The response in Germany and France encouraged the Italian publishing house of Einaudi to launch the novel in Italy by publishing a full edition in 2008, which was complemented by an edition published by Mondadori in 2009. In 2013, Anne Milano Appel translated the novel into English and it was published by Farrar, Straus and Giroux with the title The Art of Joy.

==Reception==
The novel received mixed reviews. Emily Cooke writing for The New Yorker called the novel "too long, often awkward, sometimes tedious" and yet praised the "book’s crudeness [as] exactly its strength". Kirkus Reviews called the novel "long and sometimes slow moving" while also noting that "the book has considerable merit". The Daily Beast criticized it as a book "that just isn’t ready to see the light of day".
==Editions==

===English===
- Goliarda Sapienza: The Art of Joy, translated by Anne Milano Appel, Penguin UK, 2013, 400 pages, ISBN 978-01-4197-286-2.
- Goliarda Sapienza: The Art of Joy, translated by Anne Milano Appel, New York, Farrar, Straus and Giroux, 2013, 684 pages, ISBN 978-03-7410-614-0.
- Goliarda Sapienza: The Art of Joy, translated by Anne Milano Appel, New York, Farrar, Straus and Giroux, 2014, ISBN 978-03-7470-894-8.

===French===
- Goliarda Sapienza: L'art de la joie, translated by Nathalie Castagné, V. Hamy, 2005, 636 pages, ISBN 978-28-7858-215-4.
- Goliarda Sapienza: L'art de la joie, translated by Nathalie Castagné, Éd.
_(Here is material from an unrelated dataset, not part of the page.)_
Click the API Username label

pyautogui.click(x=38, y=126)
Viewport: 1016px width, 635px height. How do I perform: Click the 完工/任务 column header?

France Loisirs, 2006, 928 pages, ISBN 978-27-4419-358-3.
- Goliarda Sapienza: L'art de la joie, translated by Nathalie Castagné, Pocket, 2008, 835 pages, ISBN 978-22-6617-801-3.
- Goliarda Sapienza: L'art de la joie, translated by Nathalie Castagné, Le Tripode, 2015, 640 pages, ISBN 978-23-7055-044-6.
- Goliarda Sapienza: L'art de la joie, translated by Nathalie Castagné, Le Tripode, 2016, 797 pages, ISBN 978-23-7055-102-3.

===German===
- Goliarda Sapienza: Die Unvorhersehbarkeit der Liebe, translated by Esther Hansen, Constanze Neumann, Aufbau Taschenbuch Verlag, 2013, 864 pages, ISBN 978-38-4120-693-0.

===Italian===
- Goliarda Sapienza: L'arte della gioia (Part one), Terni, Stampa Alternativa, 1994, 189 pages.
- Goliarda Sapienza: L'arte della gioia, Rome, Stampa Alternativa, 1998, 626 pages, ISBN 978-88-7226-408-9.
- Goliarda Sapienza: L'arte della gioia, Rome, Stampa Alternativa, 2006, 569 pages, ISBN 978-88-7226-926-8.
- Goliarda Sapienza: L'arte della gioia, Turin, Giulio Einaudi Editore, 2008, 540 pages, ISBN 978-88-0618-946-4.
- Goliarda Sapienza: L'arte della gioia, Milan, Mondolibri, Mondadori, 2009, 540 pages.
- Goliarda Sapienza: L'arte della gioia, Turin, Giulio Einaudi editore, 2009, 540 pages, ISBN 978-88-0619-960-9.
- Goliarda Sapienza: L'arte della gioia, Turin, Giulio Einaudi publisher, 2010, 540 pages, ISBN 978-88-5840-025-8.
- Goliarda Sapienza: L'arte della gioia, Turin, Giulio Einaudi publisher, 2014, p. 540, ISBN 978-88-0621-967-3.

==Adaptations==

A television adaptation of the novel, starring Tecla Insolia, aired on Sky Atlantic from 28 February to 14 March 2025.